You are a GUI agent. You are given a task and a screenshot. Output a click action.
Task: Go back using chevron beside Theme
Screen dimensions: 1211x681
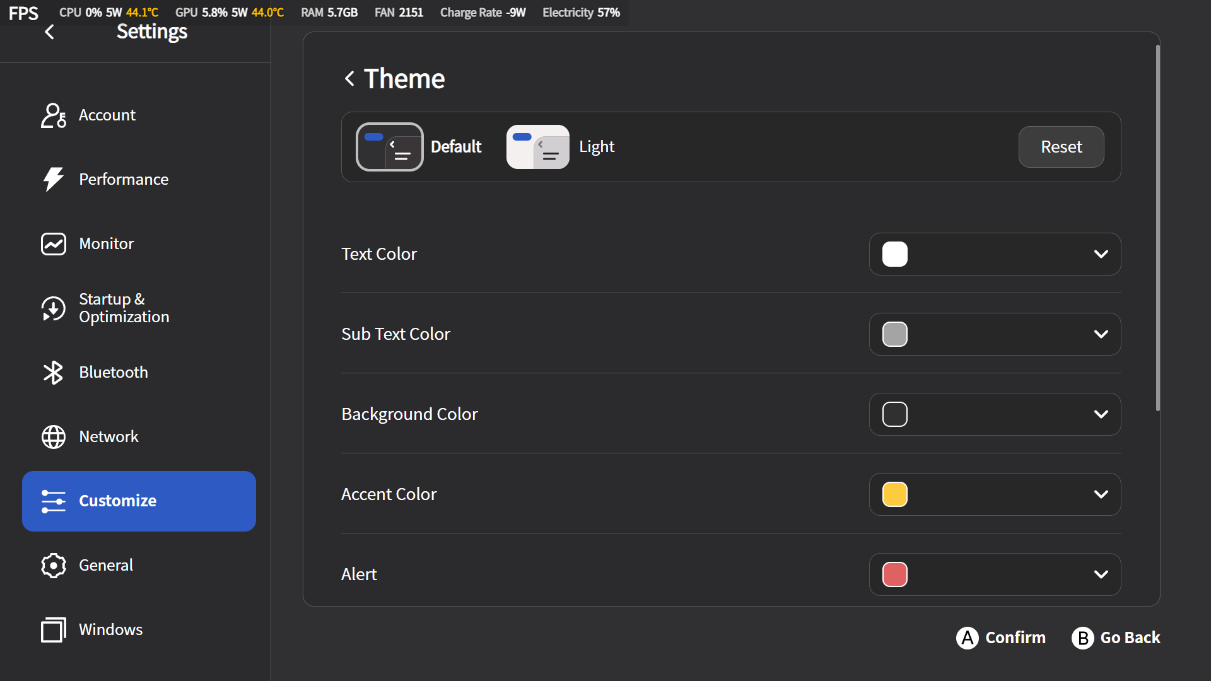(x=349, y=79)
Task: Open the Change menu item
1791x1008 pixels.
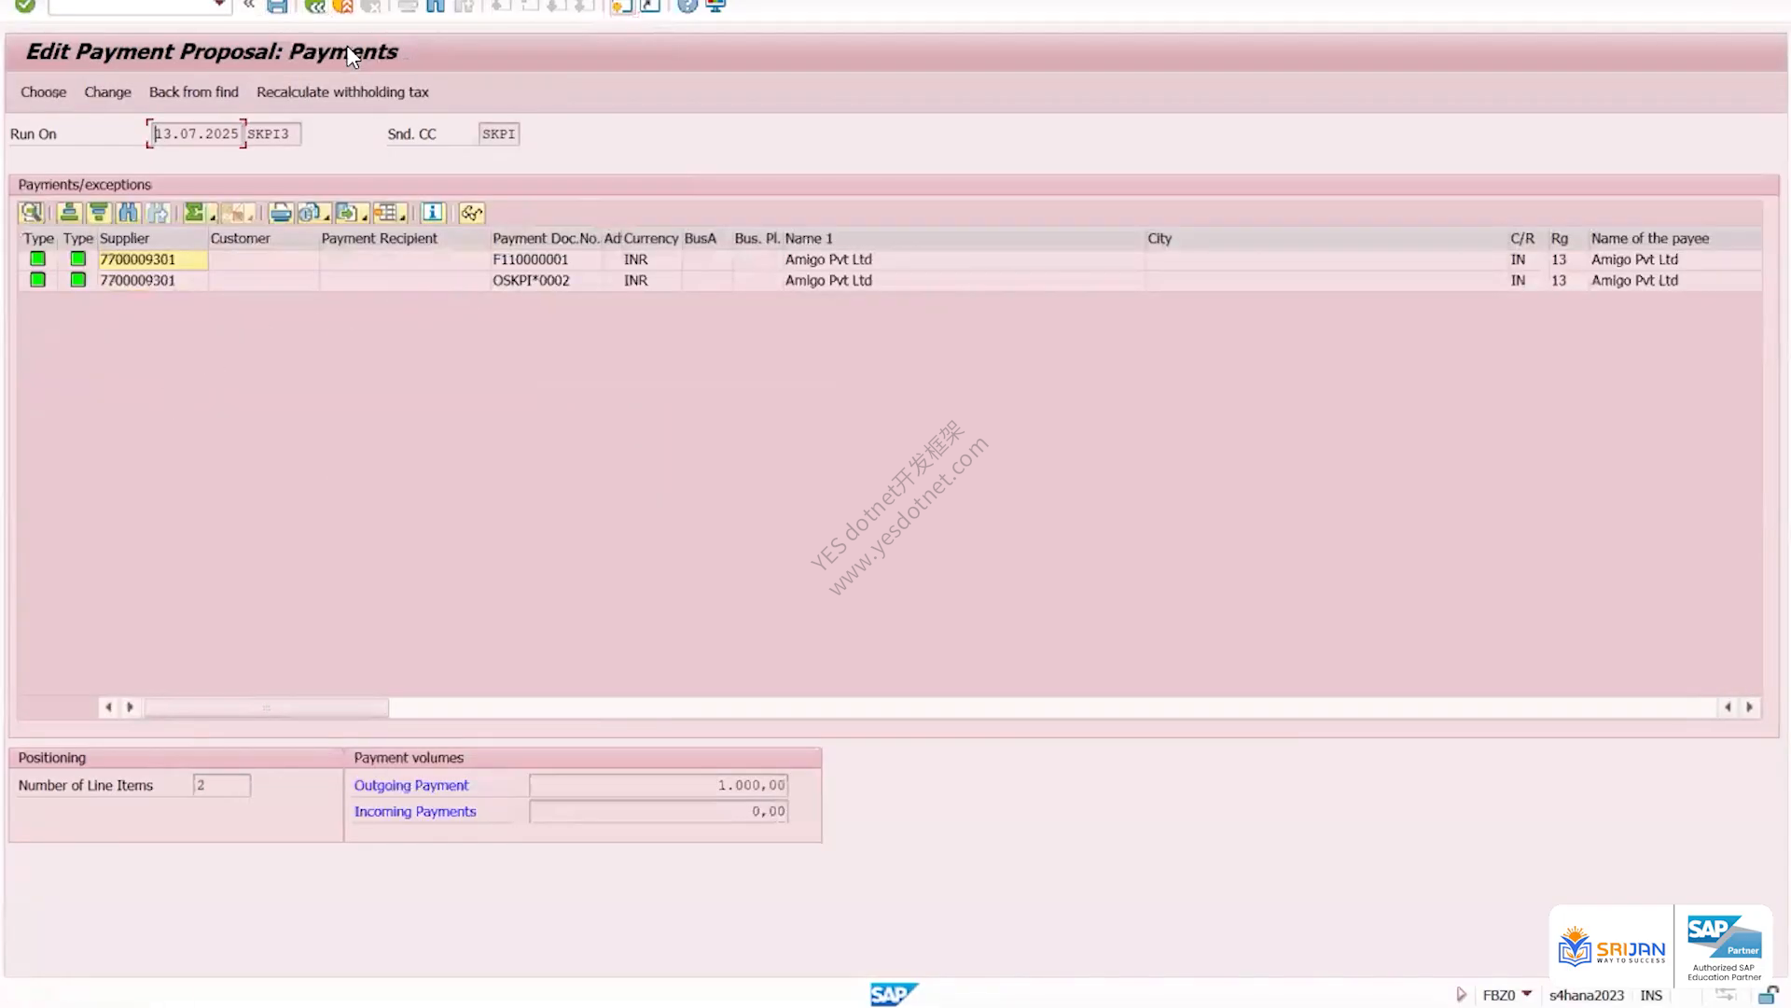Action: click(107, 92)
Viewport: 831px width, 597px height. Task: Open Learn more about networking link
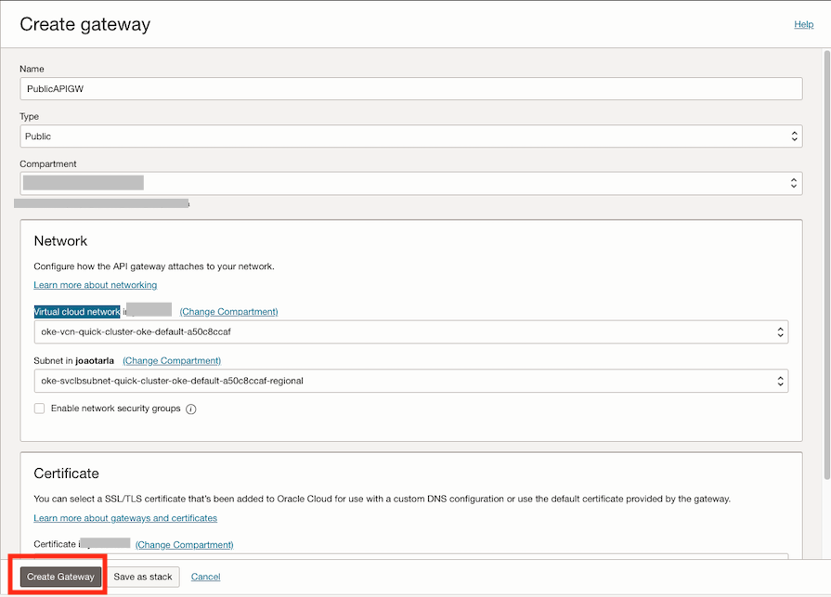[96, 285]
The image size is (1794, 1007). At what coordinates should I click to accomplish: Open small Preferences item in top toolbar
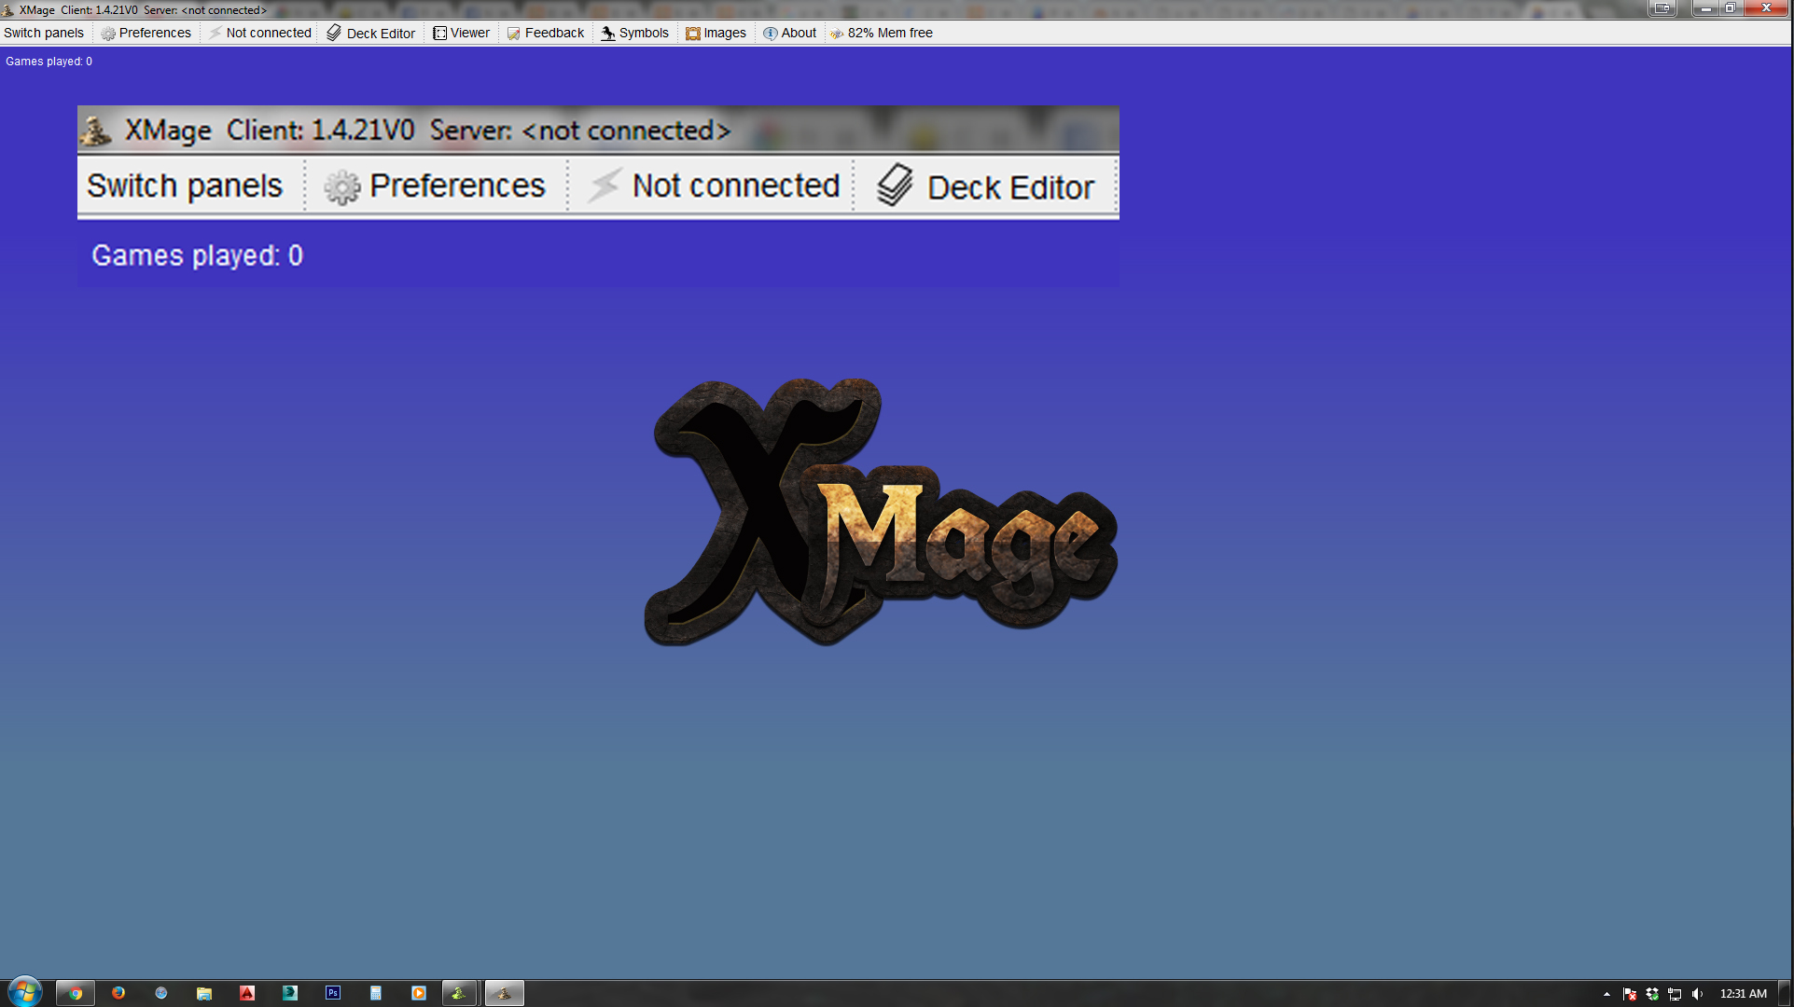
● ● ●
*GIVEN TASK:*
Please gather every line in the records above that contains the word "Open".

*FINAL ANSWER:*
Task: Open the Change menu item
Viewport: 831px width, 597px height. Task: Open Learn more about networking link
The image size is (1794, 1007). At what coordinates should I click to accomplish: Open small Preferences item in top toolbar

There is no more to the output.